Handball

Der Handball-Hochburg Suhr Aarau droht heute Abend der Einsturz

In der Hochburg gross geworden: Patrick Romann wurde geboren, als Suhr in die NLA aufstieg.

In der Hochburg gross geworden: Patrick Romann wurde geboren, als Suhr in die NLA aufstieg.

Für die Handballer des HSC Suhr Aarau geht es heute Abend im Spiel gegen Lakers Stäfa um Alles. Im Falle einer Niederlage könnten die Aarauer Handballer bereits heute absteigen - nach fast 20 Jahren in der höchsten Spielklasse.

Patrick Romann wurde geboren, als der TV Suhr aufstieg. 1993 erblickte der jüngste Spieler des HSC das Licht der Welt. In der Saison 1993/94 stieg der TV Suhr in die NLA auf. Seitdem gehören die Aargauer Handballer zum festen Inventar der höchsten Spielklasse. 1999 und 2000 wurde der TV Suhr Schweizer Meister. 2008 schlossen sich der TV Suhr und der BTV Aarau zum HSC Suhr Aarau zusammen.

Zwei Jahrzehnte war Suhr das Flaggschiff der Handball-Hochburg Aargau. Nun droht dieser Hochburg, in der Patrick Romann gross geworden ist, der Einsturz. Sollte Suhr Aarau heute gegen Lakers Stäfa verlieren und Fortitudo Gossau gleichzeitig gegen den RTV Basel gewinnen, ist der direkte Abstieg besiegelt. Es wäre – gemeinsam mit dem Schlusslicht TV Endingen – gar ein Aargauer Doppelabstieg. «Solange eine kleine Chance auf den Ligaerhalt besteht, werden wir alles daran setzen, diesen zu realisieren», gibt sich Rückraumspieler Romann kämpferisch.

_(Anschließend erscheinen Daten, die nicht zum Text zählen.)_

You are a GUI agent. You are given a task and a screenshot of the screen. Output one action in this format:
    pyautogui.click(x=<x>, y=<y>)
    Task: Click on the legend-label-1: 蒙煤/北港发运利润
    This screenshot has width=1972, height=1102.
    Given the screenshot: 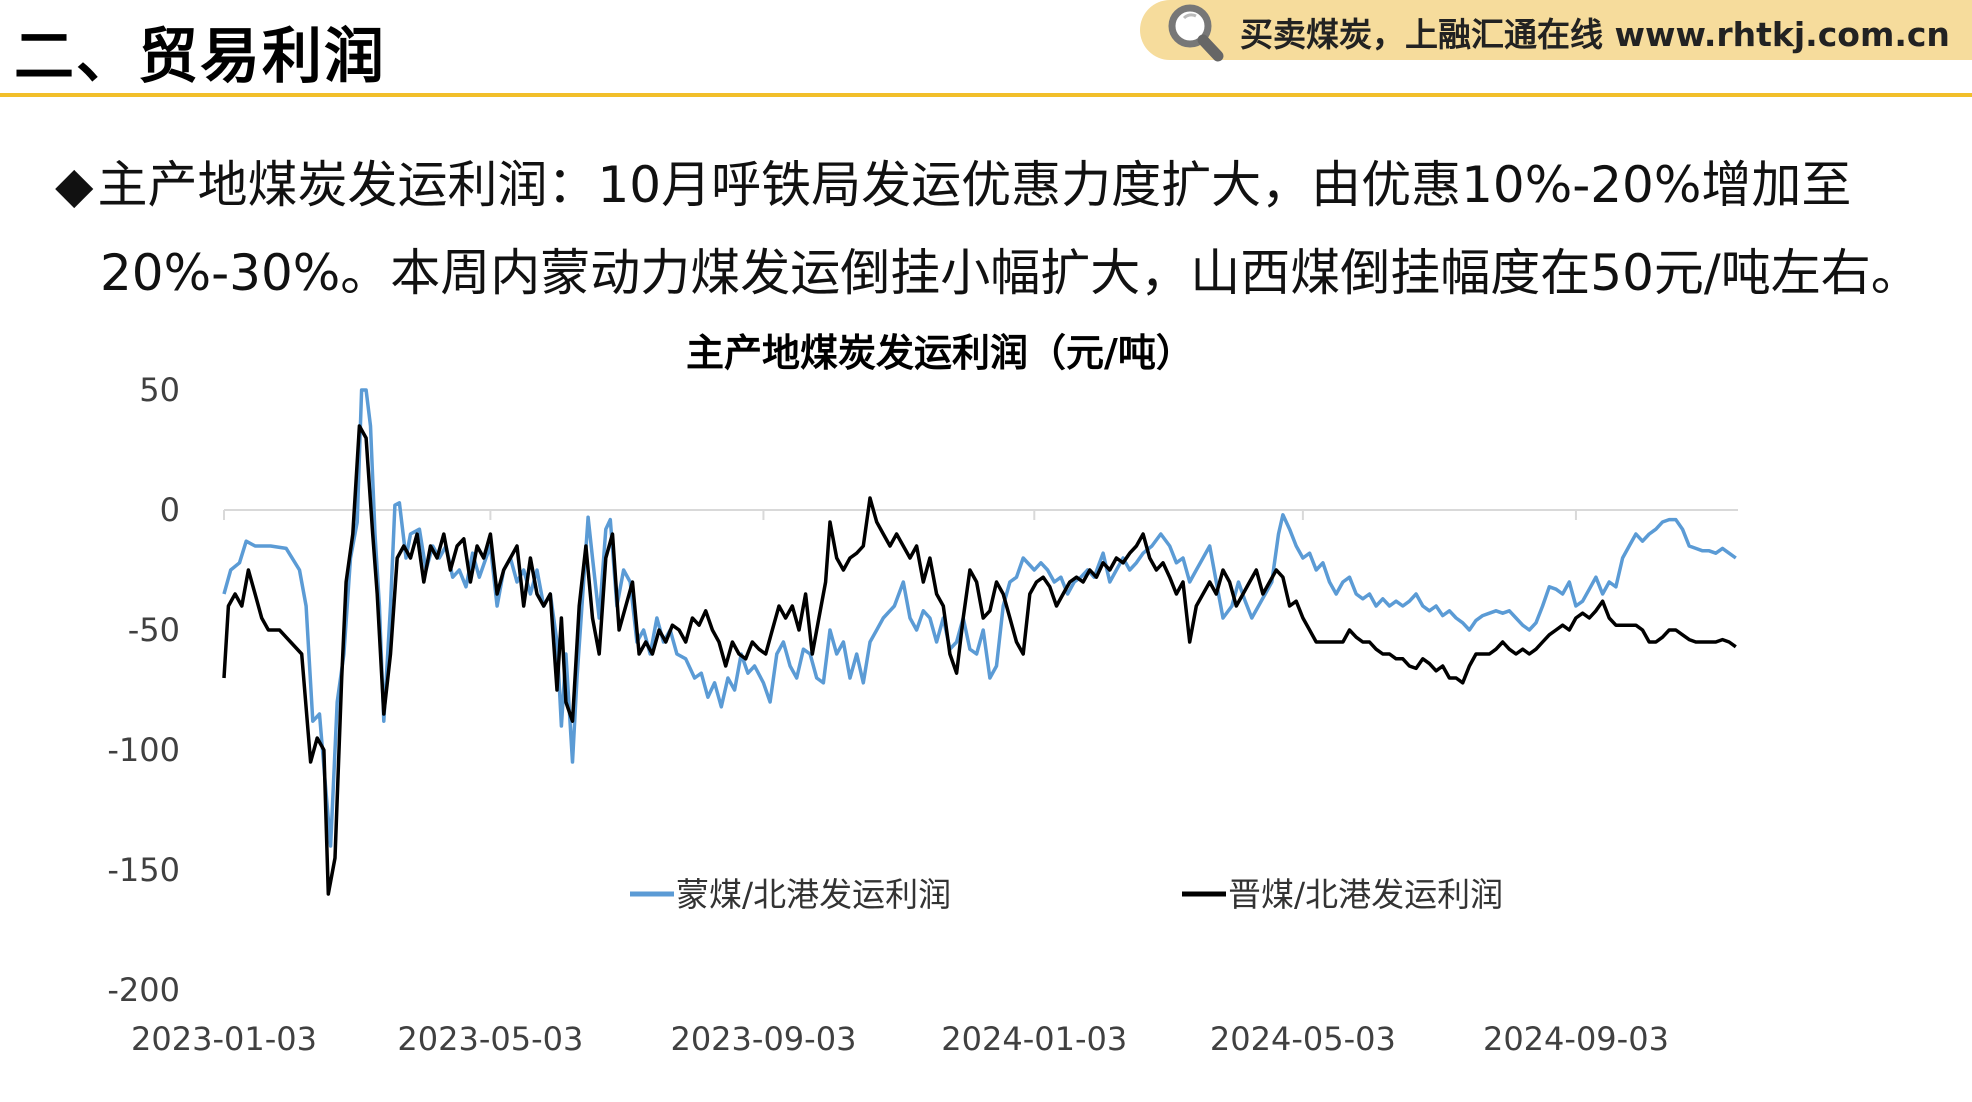 What is the action you would take?
    pyautogui.click(x=814, y=894)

Vom hohen Stellenwert profitiert

Die Stationen in der Karriere des 18-Jährigen lauten Zurzach, Endingen und Suhr Aarau. «Ich habe während meiner Handball-Ausbildung viel vom hohen Stellenwert dieses Sports im Kanton Aargau profitieren können», sagt der Schüler der Sportkanti Aarau und fügt entschlossen an: «Der HSC Suhr Aarau gehört einfach in die höchste Liga. Der Aargau muss eine Hochburg bleiben.»

Romann kann sich noch gut erinnern, wie er als kleiner Junge zu den Handballstars hochgeschaut hat. Mit 13 Jahren sah er erstmals ein Spiel in der Schachenhalle. «Von da an habe ich gewusst: Da will ich auch einmal hin», sagt der Zurzacher. Heute ist er selbst einer dieser Spieler, zu denen die Kleinen aufschauen. Auch im Falle eines Abstiegs will Romann dem HSC Suhr Aarau die Treue halten. Kürzlich hat er seinen Vertrag um zwei weitere Jahre verlängert. Noch hofft er, dass er diesen in er NLA erfüllen wird. Klar ist aber: Auf das Team warten in den letzten vier Begegnungen der NLA-Abstiegsrunde lauter Endspiele.

Wie viele Endspiele werden es?

Je vier Partien haben die sechs Teams der Abstiegsrunde noch zu bestreiten. «Wir werden uns während dem Match gegen Stäfa nur auf uns konzentrieren», sagt HSC-Coach Patrik Fend, «nach dem Spiel werden wir schnell erfahren, was auf dem anderen Platz passiert ist.» Dann werden Romann und Co. wissen, ob noch weitere Endspiele auf sie warten.